Some nice guys try to maintain order and motivate employees by trying to get people to like them. Like parents who try to be liked rather than respected by their children, managers who don't set limits wonder why their employees become brats. Their mantra is "Let's all get along like one big happy family," yet they actually cause the conflicts because they are unwilling to establish and enforce the rules of fair play. Good employees wonder why they care more about the work environment than their boss and they resent their co-workers getting away with murder.

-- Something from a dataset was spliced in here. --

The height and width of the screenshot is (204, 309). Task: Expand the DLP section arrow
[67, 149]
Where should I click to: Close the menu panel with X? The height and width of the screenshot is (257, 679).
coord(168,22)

Other nice guys are indecisive. They can't make a decision because they don't want to offend anyone, therefore new ideas rarely see the light of day. Employees get frustrated and often end up wrestling over turf, priorities and goals since they aren't clearly established. The priority shift depending on who was able to influence Mr. Nice Guy last. Gridlock sets in and bright, eager employees grind the enamel off their teeth in frustration.

Still other nice guys are jovial incompetents. They seem to get promoted by ingratiating themselves to people above them. These boot-lickers usually are only worried about their own hides. Rather than establishing some guidelines and work rules, they simply wash their hands of their responsibilities. When things go wrong, they are quick to offer the guilty person to their boss as a sacrificial lamb.

They claim that adults should all be able to get along and it's not their job to baby-sit. They don't get it. Any group needs to work out the ground rules by which they will operate...that's what a leader is supposed to do. Whether it's ten-year-old's playing baseball on the sandlot or a group of vice presidents in the boardroom, the need is the same. If the rules aren't clear, they will spend more time preoccupied with what's not fair than playing the game at hand.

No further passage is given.